I came up with this option a little while ago and, in all honesty, I’m still trying it out in various settings. But, in the dishes that I’ve made with it, it has provided a nice bit of flavor complexity. Fish sauce adds moisture, salt, umami (savory flavor), flavor of the sea, a little color, and a special unique ‘X’ factor. This substitute hits most of those notes, but lacks that ‘X’ factor. It also seems to weaken in flavor when cooked, I problem I haven’t solved yet.

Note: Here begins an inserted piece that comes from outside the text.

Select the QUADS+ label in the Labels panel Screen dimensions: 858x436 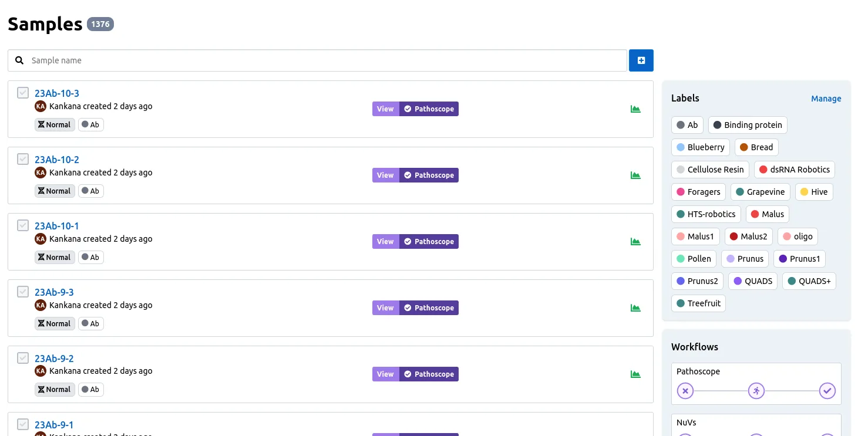(809, 280)

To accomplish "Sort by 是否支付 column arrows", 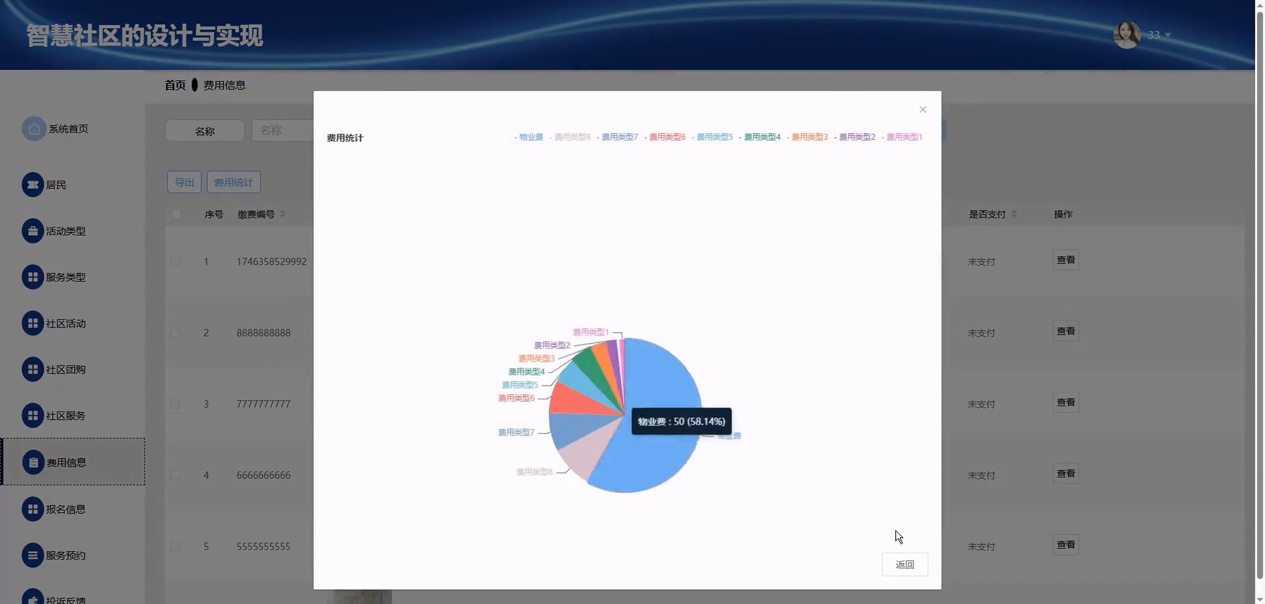I will pos(1014,214).
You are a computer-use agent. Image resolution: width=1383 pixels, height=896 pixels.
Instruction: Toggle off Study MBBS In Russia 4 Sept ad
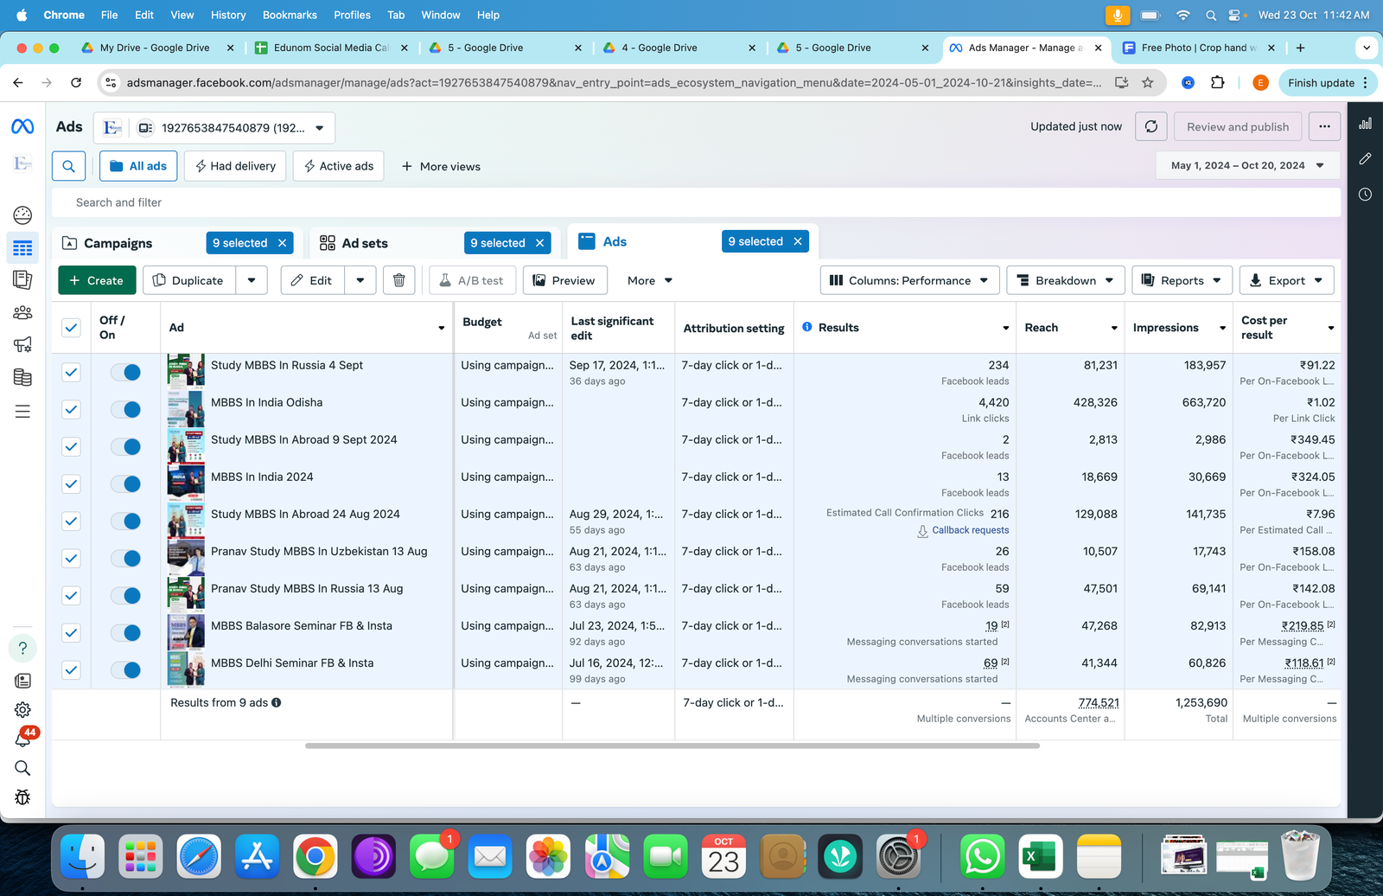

So, it is what it is: a useful substitute that I find better than the usual alternatives. I strongly recommend that you give it a try. It only takes a couple of minutes to make and gets used in equal quantities in recipes. I’ll keep working in it and refining it, and as it gets better, I’ll post updates or even suggestions on how best to use it. Let me know what you think.
- 1 cup water
- 2 tablespoons soy sauce, tamari or coconut aminos
- 2 tablespoons dried wakame seaweed
- Combine everything in a small bowl and allow the wakame to steep
- After around 10 minutes a pronounced ‘sea’ flavor will be present.
- Remove the wakame, squeeze it dry, and reserve for another purpose, or just eat it!
- Use it as you would traditional fish sauce, in equal quantities.